This work addresses the challenges of unstable feature learning and difficult hyperparameter transfer in generative foundation models under joint width–depth scaling. The authors propose a unified spectral framework that establishes, for the first time, a spectral maximal update (μP) condition characterizing how weights and their updates scale with varying model width and depth, naturally subsuming existing μP approaches. By integrating spectral analysis with optimizer dynamics within a residual network architecture, they derive hyperparameter scaling laws applicable to a variety of optimizers. Experiments on GPT-2–style language models demonstrate that the proposed method enables stable feature learning and supports robust hyperparameter transfer across different model sizes.
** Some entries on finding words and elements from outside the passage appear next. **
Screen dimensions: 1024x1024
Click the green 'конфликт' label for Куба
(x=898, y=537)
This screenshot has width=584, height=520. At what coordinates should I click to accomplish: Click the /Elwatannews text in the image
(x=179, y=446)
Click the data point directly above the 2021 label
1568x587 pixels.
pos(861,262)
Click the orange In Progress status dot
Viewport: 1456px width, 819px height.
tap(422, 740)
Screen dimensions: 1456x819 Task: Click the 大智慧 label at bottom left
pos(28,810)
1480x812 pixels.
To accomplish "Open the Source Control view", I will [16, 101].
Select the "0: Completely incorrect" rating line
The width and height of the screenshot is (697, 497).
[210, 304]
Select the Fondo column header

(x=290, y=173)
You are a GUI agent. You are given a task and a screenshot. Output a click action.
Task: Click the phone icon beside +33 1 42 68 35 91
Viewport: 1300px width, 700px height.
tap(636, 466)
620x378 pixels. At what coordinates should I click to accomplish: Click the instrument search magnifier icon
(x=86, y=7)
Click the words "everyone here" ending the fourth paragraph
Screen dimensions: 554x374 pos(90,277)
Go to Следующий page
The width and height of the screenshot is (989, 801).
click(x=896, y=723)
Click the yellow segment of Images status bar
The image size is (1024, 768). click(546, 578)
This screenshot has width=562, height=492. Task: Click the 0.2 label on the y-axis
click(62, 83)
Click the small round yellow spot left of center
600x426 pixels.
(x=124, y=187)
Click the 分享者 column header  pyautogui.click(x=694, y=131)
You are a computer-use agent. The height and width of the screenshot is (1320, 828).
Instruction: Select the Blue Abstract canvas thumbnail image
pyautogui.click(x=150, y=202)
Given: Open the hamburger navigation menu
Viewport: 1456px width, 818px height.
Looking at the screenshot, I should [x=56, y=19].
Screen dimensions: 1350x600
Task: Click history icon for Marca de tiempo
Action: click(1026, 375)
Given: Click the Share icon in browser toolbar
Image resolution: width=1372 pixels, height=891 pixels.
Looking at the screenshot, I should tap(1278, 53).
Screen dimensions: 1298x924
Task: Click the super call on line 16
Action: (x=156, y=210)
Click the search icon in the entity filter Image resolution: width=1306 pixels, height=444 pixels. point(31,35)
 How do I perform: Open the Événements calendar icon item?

Generative foundation models are increasingly scaled in both width and depth, posing significant challenges for stable feature learning and reliable hyperparameter (HP) transfer across model sizes. While maximal update parameterization ($μ$P) has provided a principled solution to both problems for width scaling, existing extensions to the joint width-depth scaling regime remain fragmented, architecture- and optimizer-specific, and often rely on technically involved theories. In this work, we develop a simple and unified spectral framework for $μ$P under joint width-depth scaling. Considering residual networks of varying block depths, we first introduce a spectral $μ$P condition that precisely characterizes how the norms of weights and their per-step updates should scale with width and depth, unifying previously disparate $μ$P formulations as special cases. Building on this condition, we then derive a general recipe for implementing $μ$P across a broad class of optimizers by mapping the spectral constraints to concrete HP parameterizations. This approach not only recovers existing $μ$P formulations (e.g., for SGD and AdamW) but also naturally extends to a wider range of optimizers. Finally, experiments on GPT-2 style language models demonstrate that the proposed spectral $μ$P condition preserves stable feature learning and enables robust HP transfer under width-depth scaling.